Read.me

To follow this R notebook, please download and load data Keywords_Bid.Rdata from Canvas. The data contain several variables to measure the position effects of keywords. The variables are:

load("Keywords_Bid.RData")
head(data)
##       adrank      adposition  revenue
## 1 -0.2203159 Second Position 0.844341
## 2  1.9997727  First Position 4.991521
## 3  0.2777780  First Position 5.854006
## 4  1.8701850  First Position 8.508873
## 5 -2.9032828 Second Position 0.000000
## 6  0.2946558  First Position 4.732809

Data Exploration

Before running the formal analysis, we first visualize the relationship between the running variable (adrank) and the outcome (revenue). Here, we would like to check whether a “discontinuity” indeed exists in the relationship between the running variable (adrank) and the outcome (revenue). To do so, we produce a scatter plot between adrank and revenue and separate into two groups by adposition.

library(ggplot2)
ggplot(data, aes(adrank, revenue, color = adposition)) + 
  geom_point() + stat_smooth(method = "loess",colour = "black",size = 1) + 
  geom_vline(xintercept=0, linetype="longdash")
## `geom_smooth()` using formula 'y ~ x'

From the plot, we indeed see a “jump” in revenue when adposition changes from the second position to the first position (or adrank changes from negative to positive). This is the initial evidence that the position effect exists. To quantify the effect, we need a model-based analysis, which starts with choosing the proper “bandwidth” to focus on a wind around the cutoff point adrank = 0.

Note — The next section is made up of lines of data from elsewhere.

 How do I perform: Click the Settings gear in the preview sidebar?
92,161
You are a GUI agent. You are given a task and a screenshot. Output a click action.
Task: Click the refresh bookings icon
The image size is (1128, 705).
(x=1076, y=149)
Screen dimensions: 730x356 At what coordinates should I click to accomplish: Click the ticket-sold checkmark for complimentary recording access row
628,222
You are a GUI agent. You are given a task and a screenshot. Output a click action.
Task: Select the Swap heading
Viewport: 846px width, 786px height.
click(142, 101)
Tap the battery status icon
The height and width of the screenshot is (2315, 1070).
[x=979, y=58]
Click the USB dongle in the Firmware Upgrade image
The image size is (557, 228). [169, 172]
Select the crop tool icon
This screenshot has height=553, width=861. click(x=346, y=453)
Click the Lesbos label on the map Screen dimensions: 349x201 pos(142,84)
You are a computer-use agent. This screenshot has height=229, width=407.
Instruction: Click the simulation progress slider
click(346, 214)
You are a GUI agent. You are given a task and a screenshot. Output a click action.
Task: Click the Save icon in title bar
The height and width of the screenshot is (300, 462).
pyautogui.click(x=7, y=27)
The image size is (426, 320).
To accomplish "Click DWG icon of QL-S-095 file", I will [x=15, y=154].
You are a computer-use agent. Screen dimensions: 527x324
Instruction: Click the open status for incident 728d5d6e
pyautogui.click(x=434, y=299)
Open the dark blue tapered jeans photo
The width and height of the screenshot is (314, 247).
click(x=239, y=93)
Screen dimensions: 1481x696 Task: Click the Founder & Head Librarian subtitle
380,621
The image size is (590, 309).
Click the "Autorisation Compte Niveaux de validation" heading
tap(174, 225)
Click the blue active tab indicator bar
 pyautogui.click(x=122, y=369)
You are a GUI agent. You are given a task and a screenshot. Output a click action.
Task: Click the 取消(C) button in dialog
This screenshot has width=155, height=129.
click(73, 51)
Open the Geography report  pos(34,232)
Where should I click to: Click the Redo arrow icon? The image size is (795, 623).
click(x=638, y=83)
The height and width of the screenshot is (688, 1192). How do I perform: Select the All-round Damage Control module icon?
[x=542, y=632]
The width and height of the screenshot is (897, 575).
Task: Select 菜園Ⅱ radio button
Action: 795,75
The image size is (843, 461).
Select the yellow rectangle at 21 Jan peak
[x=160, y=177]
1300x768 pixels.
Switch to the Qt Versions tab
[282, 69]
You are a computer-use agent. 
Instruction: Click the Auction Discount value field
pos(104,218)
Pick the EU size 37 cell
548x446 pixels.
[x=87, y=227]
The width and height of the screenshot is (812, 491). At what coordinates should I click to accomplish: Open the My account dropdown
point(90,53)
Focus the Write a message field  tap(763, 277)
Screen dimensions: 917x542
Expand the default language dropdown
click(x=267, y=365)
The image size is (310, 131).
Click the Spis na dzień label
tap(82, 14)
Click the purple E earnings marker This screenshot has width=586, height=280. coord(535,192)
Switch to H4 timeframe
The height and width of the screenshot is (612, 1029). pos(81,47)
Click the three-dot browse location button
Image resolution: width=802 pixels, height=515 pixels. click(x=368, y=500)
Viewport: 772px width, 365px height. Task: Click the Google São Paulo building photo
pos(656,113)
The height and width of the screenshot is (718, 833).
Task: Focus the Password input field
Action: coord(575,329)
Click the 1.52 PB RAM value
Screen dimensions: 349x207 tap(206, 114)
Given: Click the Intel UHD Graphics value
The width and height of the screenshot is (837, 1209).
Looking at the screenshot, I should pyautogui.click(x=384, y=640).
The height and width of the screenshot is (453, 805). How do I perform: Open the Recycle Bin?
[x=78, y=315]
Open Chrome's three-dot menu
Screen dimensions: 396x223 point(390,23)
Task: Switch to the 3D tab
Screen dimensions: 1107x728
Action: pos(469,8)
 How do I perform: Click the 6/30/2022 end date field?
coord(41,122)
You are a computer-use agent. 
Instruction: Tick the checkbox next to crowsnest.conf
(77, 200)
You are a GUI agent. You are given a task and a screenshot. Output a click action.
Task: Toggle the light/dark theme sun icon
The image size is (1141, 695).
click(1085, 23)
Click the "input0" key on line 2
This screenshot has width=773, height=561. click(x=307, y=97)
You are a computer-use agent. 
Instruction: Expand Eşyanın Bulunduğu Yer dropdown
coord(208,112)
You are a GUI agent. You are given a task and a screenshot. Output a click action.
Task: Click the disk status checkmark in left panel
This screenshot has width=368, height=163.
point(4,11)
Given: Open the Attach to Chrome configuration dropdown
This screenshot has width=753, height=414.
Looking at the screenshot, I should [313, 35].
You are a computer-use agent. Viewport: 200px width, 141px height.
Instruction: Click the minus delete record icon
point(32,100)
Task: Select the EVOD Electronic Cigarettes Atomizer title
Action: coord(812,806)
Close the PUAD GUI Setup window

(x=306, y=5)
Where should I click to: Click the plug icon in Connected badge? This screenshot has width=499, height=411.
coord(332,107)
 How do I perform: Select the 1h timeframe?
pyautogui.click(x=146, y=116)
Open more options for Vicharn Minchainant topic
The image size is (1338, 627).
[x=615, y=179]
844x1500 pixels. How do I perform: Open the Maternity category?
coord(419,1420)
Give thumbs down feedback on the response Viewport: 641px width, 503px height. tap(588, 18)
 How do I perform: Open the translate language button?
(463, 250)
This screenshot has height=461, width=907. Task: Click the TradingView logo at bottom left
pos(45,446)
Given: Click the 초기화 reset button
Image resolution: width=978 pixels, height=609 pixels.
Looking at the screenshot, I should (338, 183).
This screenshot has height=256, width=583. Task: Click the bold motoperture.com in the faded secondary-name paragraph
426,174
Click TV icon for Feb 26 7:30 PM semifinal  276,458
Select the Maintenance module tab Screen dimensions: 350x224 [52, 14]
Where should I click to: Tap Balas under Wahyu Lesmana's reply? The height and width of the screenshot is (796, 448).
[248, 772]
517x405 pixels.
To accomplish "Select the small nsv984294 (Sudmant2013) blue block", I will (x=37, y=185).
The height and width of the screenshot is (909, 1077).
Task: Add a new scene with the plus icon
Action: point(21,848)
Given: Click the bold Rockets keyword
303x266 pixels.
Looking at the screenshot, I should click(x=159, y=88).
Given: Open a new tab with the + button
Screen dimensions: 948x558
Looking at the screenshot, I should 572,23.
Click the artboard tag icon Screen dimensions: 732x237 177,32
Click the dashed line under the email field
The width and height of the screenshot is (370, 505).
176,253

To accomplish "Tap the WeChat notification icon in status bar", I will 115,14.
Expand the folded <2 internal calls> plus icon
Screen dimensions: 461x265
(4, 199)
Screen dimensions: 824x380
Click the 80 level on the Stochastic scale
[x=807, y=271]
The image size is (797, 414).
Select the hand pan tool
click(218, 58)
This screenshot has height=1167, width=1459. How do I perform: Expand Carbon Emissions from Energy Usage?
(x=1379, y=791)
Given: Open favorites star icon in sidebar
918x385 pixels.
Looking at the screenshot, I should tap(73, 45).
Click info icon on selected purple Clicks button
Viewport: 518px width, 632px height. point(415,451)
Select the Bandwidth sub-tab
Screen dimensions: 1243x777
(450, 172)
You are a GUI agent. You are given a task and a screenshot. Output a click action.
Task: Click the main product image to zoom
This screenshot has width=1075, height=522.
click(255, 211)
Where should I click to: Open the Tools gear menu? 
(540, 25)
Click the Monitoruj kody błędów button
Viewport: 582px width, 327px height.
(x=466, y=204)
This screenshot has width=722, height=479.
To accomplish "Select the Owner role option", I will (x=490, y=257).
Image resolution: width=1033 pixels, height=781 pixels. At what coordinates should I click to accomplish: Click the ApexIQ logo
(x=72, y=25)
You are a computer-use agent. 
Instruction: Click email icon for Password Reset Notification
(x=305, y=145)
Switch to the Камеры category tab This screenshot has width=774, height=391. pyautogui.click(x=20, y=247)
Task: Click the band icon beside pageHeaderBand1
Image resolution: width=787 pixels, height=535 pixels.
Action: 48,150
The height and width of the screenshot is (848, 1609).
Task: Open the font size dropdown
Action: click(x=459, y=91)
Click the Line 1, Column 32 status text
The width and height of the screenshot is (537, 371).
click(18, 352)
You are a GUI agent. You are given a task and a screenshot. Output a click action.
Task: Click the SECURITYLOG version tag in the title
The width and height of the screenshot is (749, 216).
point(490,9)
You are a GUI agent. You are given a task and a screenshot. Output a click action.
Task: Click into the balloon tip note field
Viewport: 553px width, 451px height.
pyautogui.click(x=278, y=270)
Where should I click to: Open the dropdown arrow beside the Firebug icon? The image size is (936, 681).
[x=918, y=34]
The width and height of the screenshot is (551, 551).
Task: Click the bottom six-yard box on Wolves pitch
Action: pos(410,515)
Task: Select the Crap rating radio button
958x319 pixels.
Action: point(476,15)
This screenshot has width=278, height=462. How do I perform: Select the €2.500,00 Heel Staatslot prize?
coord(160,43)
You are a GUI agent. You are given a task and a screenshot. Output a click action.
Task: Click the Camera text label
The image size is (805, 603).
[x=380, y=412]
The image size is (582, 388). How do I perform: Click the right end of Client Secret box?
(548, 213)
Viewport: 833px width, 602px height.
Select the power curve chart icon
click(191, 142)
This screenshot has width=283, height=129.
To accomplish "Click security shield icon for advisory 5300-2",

Selecting A Bandwidth with Cross-Validation

The most important decision in running a regression discontinuity analysis is to select the proper bandwidth. The tradeoff here is a classic statistical termed as “bias-variance tradeoff”. Simply put it, having a broader window gives us more observations (campaigns), which gives us more power in our analysis (less variance of the estimated position effects). On the other hand, a broader window leads to more samples around the cutoff that may not be “comparable” in the sense of treatment vs. control in a randomized experiment.

We try to select the “optimal” bandwidth with the cross-validation method. As our data size is relatively small, we use a 2-fold cross validation. In your own practice, you can also choose a more general K-fold cross validation. The optimal bandwidth is the one that has the smallest mean squared error (MSE) on the testing sample.

For the estimation, we adopt a regression-based estimator of position effects. To be more specific, we estimate a regression equation like this: \[Revenue_i=Adposition_i+Adrank_i+Adposition_i\times Adrank_i+e_i\]

The interaction term is included in case the slope of adrank on revenue changes in first vs. second position. Note that other specs can be used, for example a local polynomial regression or the addition of higher order terms. These are usually added robustness checks, as the basic spec is easy to interpret.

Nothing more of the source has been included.